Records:
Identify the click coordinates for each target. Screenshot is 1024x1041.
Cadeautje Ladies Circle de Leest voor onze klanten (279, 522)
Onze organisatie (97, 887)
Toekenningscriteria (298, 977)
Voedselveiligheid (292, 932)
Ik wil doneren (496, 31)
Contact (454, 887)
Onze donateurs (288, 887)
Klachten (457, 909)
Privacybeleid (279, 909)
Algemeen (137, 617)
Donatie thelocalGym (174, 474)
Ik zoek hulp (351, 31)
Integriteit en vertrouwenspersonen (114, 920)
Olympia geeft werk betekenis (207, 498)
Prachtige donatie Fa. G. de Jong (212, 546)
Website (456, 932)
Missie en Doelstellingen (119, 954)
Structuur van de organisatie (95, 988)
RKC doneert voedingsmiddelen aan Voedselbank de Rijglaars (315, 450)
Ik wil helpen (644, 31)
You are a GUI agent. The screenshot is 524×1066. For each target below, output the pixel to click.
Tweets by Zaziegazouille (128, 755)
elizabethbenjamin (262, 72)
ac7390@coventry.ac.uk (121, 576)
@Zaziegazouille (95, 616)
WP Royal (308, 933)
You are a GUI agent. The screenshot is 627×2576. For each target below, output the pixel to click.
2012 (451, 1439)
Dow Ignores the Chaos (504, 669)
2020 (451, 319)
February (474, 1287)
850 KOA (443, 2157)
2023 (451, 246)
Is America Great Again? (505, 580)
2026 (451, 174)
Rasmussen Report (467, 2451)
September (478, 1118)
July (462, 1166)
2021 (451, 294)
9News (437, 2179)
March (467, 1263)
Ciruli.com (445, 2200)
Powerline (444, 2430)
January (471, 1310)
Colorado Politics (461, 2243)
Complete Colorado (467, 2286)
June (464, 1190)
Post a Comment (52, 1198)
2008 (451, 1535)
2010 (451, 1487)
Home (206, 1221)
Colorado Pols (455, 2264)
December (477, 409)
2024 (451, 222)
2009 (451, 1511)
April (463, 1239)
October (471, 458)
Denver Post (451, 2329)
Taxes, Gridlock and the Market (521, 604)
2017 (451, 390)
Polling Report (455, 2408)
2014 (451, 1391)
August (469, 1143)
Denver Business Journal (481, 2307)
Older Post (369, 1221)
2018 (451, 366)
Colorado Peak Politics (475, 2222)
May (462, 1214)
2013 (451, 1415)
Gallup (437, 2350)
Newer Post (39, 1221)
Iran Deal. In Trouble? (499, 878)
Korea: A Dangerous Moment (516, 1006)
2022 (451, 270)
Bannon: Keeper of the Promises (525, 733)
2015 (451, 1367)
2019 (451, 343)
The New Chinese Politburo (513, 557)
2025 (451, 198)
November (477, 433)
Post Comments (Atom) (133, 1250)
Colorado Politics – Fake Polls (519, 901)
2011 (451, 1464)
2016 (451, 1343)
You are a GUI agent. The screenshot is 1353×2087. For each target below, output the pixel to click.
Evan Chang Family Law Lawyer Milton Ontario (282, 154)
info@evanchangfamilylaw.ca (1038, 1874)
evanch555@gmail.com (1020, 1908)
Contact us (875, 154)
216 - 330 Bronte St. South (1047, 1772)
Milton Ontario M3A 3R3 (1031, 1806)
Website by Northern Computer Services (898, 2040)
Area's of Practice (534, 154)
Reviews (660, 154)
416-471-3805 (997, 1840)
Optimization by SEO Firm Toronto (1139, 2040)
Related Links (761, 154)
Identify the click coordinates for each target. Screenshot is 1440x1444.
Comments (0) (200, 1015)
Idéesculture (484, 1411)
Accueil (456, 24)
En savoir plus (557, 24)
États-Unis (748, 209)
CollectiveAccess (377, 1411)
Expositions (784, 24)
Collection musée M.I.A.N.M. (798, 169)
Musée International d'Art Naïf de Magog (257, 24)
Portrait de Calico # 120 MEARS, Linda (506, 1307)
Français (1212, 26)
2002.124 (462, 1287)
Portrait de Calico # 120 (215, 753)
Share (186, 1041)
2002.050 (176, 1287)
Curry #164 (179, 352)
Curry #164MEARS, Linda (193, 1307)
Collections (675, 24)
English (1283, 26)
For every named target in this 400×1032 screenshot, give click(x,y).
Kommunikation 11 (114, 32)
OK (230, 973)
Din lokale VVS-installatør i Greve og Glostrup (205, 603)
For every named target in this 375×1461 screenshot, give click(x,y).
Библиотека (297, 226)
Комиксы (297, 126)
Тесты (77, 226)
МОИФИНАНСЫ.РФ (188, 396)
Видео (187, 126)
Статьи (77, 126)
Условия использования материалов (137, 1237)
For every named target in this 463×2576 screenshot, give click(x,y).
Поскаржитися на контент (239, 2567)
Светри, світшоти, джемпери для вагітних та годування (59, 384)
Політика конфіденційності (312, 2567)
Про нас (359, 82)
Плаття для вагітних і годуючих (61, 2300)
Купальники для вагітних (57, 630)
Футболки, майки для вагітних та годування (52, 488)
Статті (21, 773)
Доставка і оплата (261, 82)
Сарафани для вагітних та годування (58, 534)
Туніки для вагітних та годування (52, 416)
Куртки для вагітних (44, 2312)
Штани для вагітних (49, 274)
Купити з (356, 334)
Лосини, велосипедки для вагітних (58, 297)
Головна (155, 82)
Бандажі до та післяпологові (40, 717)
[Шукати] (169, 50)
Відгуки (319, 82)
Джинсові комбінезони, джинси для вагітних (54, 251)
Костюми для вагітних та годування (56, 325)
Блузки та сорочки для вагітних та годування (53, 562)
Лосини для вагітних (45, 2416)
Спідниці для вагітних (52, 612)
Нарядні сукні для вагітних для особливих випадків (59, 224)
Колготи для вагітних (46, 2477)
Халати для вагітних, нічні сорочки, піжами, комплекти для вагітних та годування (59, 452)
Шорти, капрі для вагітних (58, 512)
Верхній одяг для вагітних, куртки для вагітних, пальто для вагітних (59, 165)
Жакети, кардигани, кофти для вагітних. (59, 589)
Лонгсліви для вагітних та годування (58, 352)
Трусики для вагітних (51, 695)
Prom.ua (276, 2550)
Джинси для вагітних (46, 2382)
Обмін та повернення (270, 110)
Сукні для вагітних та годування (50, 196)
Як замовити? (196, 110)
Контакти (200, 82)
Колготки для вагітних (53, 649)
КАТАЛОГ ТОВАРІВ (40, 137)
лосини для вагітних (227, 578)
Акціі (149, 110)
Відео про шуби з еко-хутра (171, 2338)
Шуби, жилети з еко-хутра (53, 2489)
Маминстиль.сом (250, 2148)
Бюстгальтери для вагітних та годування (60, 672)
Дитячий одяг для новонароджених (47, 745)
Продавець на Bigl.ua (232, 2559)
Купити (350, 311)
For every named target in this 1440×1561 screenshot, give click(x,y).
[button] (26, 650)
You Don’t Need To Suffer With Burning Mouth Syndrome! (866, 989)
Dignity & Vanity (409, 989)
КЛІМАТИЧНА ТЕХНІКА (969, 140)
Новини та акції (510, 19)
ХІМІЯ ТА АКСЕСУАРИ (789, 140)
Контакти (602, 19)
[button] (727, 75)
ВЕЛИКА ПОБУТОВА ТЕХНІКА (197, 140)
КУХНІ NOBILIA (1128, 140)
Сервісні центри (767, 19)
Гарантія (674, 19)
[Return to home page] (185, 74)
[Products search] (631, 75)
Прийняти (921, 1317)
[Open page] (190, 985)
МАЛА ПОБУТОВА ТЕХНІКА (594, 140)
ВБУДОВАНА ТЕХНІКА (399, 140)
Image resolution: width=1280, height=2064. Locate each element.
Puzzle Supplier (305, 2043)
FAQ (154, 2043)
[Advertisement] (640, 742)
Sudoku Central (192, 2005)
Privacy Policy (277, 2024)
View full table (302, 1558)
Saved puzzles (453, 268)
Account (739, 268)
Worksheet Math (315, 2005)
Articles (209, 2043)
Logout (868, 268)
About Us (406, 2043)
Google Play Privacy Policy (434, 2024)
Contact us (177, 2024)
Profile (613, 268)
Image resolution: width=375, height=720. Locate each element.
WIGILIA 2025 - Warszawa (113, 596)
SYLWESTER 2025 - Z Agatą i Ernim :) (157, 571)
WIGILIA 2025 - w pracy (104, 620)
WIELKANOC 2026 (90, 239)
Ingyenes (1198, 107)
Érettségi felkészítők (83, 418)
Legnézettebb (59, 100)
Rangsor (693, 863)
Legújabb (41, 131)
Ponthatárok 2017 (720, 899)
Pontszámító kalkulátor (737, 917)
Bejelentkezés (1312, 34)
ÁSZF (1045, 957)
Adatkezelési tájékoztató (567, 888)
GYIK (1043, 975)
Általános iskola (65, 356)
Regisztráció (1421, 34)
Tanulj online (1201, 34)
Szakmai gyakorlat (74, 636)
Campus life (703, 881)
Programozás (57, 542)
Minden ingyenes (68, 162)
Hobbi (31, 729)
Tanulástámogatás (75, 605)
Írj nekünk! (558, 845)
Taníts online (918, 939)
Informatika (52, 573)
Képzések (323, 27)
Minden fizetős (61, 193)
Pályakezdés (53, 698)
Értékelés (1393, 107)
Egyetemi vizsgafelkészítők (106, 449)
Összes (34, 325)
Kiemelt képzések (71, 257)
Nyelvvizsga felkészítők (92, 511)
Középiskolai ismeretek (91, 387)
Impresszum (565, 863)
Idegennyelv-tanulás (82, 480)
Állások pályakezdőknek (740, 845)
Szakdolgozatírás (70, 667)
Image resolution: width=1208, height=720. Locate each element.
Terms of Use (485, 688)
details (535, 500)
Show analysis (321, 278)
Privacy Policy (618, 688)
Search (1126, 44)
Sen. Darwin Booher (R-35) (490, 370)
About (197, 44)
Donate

**Task goal:**
Lay out the stretch of items from the line containing "Гарантія (674, 19)" through the line containing "Profile (613, 268)", both included, as a Markdown table with the columns Row and Line, one numbered row per line and no blank lines.

**Reply:**
| Row | Line |
|---|---|
| 1 | Гарантія (674, 19) |
| 2 | [Return to home page] (185, 74) |
| 3 | [Products search] (631, 75) |
| 4 | Прийняти (921, 1317) |
| 5 | [Open page] (190, 985) |
| 6 | МАЛА ПОБУТОВА ТЕХНІКА (594, 140) |
| 7 | ВБУДОВАНА ТЕХНІКА (399, 140) |
| 8 | Image resolution: width=1280, height=2064. Locate each element. |
| 9 | Puzzle Supplier (305, 2043) |
| 10 | FAQ (154, 2043) |
| 11 | [Advertisement] (640, 742) |
| 12 | Sudoku Central (192, 2005) |
| 13 | Privacy Policy (277, 2024) |
| 14 | View full table (302, 1558) |
| 15 | Saved puzzles (453, 268) |
| 16 | Account (739, 268) |
| 17 | Worksheet Math (315, 2005) |
| 18 | Articles (209, 2043) |
| 19 | Logout (868, 268) |
| 20 | About Us (406, 2043) |
| 21 | Google Play Privacy Policy (434, 2024) |
| 22 | Contact us (177, 2024) |
| 23 | Profile (613, 268) |